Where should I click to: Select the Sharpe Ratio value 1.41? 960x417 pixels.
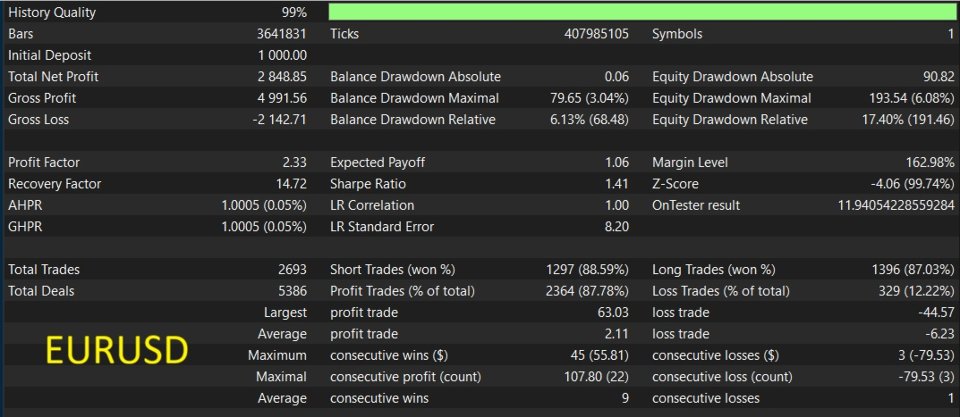click(617, 184)
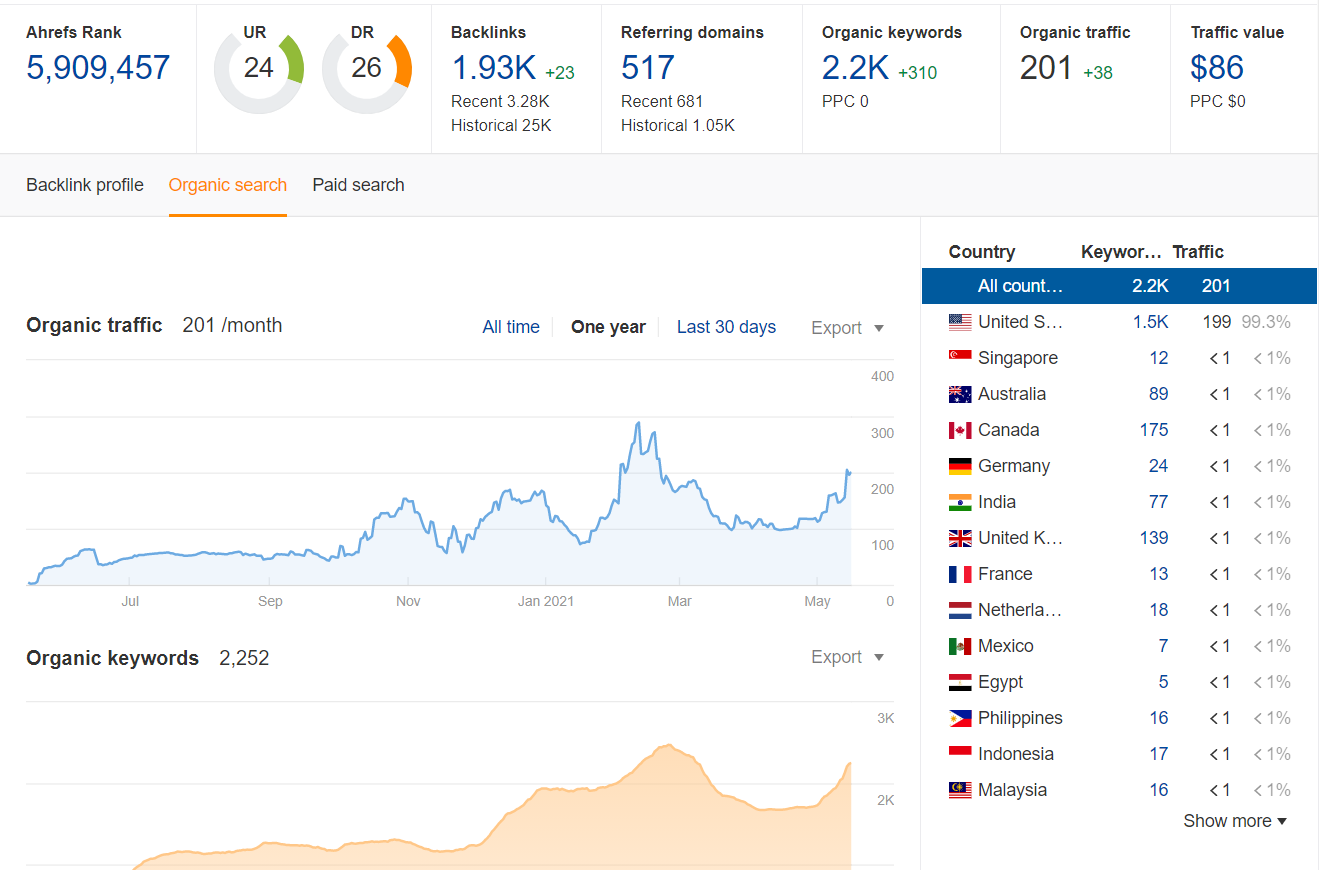Select the All countries table row
1343x870 pixels.
1119,286
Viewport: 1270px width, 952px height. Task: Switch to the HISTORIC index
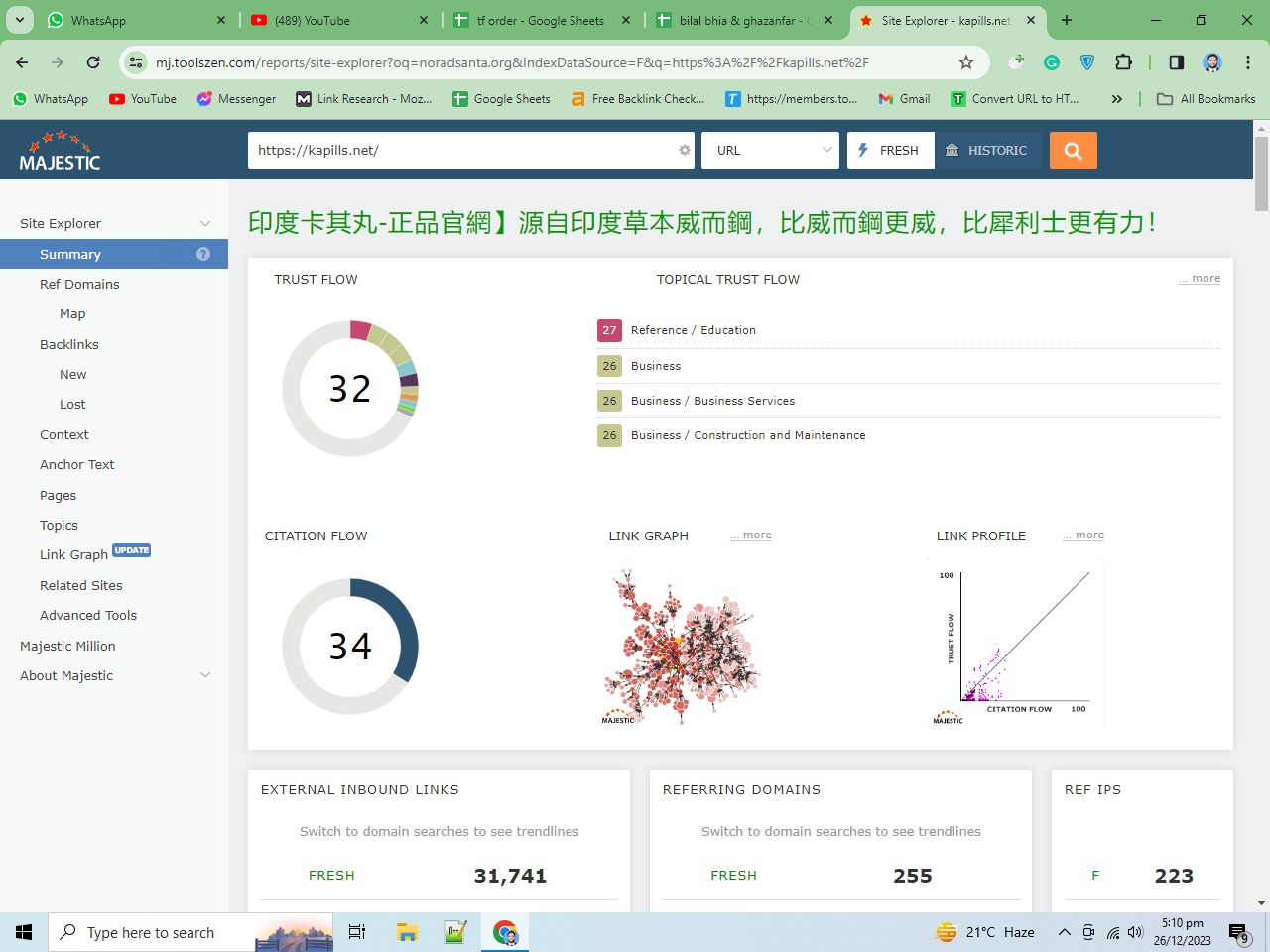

---

■ Work request
Your copy must repeat the data word for word and show none of its images.

■ Result for this task
Where should I click to: Select the Sharpe Ratio value 1.41? 960x417 pixels.
click(617, 184)
Select the All countries table row
1343x870 pixels.
1119,286
Viewport: 1270px width, 952px height. Task: Switch to the HISTORIC index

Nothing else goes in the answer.